(Stored data)
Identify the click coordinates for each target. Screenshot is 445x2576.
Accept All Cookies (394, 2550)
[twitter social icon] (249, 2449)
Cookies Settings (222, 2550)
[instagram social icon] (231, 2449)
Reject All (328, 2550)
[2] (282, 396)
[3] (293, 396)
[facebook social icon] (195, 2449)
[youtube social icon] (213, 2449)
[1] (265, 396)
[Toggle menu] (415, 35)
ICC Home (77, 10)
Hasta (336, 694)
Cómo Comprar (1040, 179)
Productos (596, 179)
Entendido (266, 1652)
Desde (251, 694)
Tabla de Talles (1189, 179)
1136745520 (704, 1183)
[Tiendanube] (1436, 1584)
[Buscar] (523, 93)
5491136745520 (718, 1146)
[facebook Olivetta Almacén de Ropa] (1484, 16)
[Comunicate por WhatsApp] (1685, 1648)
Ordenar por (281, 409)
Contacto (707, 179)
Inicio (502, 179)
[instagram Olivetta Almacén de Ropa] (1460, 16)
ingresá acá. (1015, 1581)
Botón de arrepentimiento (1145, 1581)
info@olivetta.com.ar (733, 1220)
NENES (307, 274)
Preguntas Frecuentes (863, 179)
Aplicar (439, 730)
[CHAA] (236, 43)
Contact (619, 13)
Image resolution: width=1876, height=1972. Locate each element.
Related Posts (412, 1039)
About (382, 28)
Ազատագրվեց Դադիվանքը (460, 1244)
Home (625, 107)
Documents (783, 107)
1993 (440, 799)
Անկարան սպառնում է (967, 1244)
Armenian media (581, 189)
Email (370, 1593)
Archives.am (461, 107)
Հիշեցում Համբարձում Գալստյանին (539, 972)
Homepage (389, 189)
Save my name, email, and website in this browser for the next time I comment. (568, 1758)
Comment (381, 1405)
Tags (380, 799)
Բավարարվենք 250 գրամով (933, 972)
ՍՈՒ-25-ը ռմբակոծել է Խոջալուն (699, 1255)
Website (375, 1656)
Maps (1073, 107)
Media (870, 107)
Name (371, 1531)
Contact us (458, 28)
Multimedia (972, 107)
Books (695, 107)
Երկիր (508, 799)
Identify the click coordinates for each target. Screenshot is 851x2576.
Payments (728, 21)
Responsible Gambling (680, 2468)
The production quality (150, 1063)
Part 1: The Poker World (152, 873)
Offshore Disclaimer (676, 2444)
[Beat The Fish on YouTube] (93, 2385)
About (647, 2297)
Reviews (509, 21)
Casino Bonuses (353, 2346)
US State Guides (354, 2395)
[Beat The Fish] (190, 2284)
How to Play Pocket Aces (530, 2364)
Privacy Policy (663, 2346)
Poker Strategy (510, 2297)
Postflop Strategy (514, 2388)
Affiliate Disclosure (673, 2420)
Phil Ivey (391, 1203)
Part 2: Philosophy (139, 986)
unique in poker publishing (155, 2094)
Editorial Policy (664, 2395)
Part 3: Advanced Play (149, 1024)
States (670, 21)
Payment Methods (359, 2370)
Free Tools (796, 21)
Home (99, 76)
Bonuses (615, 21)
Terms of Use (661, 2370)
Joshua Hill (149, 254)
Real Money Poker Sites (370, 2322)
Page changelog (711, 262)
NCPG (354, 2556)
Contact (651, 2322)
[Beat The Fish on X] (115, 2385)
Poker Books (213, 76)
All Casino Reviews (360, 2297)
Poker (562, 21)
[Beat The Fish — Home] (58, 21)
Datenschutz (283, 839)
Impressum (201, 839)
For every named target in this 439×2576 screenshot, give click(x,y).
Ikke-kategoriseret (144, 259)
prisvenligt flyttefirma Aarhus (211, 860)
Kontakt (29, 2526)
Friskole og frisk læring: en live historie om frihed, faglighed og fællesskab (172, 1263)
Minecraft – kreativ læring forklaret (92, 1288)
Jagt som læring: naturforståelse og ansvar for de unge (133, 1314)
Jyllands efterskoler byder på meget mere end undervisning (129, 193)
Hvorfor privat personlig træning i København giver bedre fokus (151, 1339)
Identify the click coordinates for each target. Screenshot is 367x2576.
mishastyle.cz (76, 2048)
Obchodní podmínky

- _What the task requires_: An exact, complete copy of the lines above from the one with "Offshore Disclaimer (676, 2444)" through the one with "Jyllands efterskoler byder" is the whole answer.

- _Response area_:
Offshore Disclaimer (676, 2444)
[Beat The Fish on YouTube] (93, 2385)
About (647, 2297)
Reviews (509, 21)
Casino Bonuses (353, 2346)
US State Guides (354, 2395)
[Beat The Fish] (190, 2284)
How to Play Pocket Aces (530, 2364)
Privacy Policy (663, 2346)
Poker Strategy (510, 2297)
Postflop Strategy (514, 2388)
Affiliate Disclosure (673, 2420)
Phil Ivey (391, 1203)
Part 2: Philosophy (139, 986)
unique in poker publishing (155, 2094)
Editorial Policy (664, 2395)
Part 3: Advanced Play (149, 1024)
States (670, 21)
Payment Methods (359, 2370)
Free Tools (796, 21)
Home (99, 76)
Bonuses (615, 21)
Terms of Use (661, 2370)
Joshua Hill (149, 254)
Real Money Poker Sites (370, 2322)
Page changelog (711, 262)
NCPG (354, 2556)
Contact (651, 2322)
[Beat The Fish on X] (115, 2385)
Poker Books (213, 76)
All Casino Reviews (360, 2297)
Poker (562, 21)
[Beat The Fish — Home] (58, 21)
Datenschutz (283, 839)
Impressum (201, 839)
For every named target in this 439×2576 screenshot, give click(x,y).
Ikke-kategoriseret (144, 259)
prisvenligt flyttefirma Aarhus (211, 860)
Kontakt (29, 2526)
Friskole og frisk læring: en live historie om frihed, faglighed og fællesskab (172, 1263)
Minecraft – kreativ læring forklaret (92, 1288)
Jagt som læring: naturforståelse og ansvar for de unge (133, 1314)
Jyllands efterskoler byder på meget mere end undervisning (129, 193)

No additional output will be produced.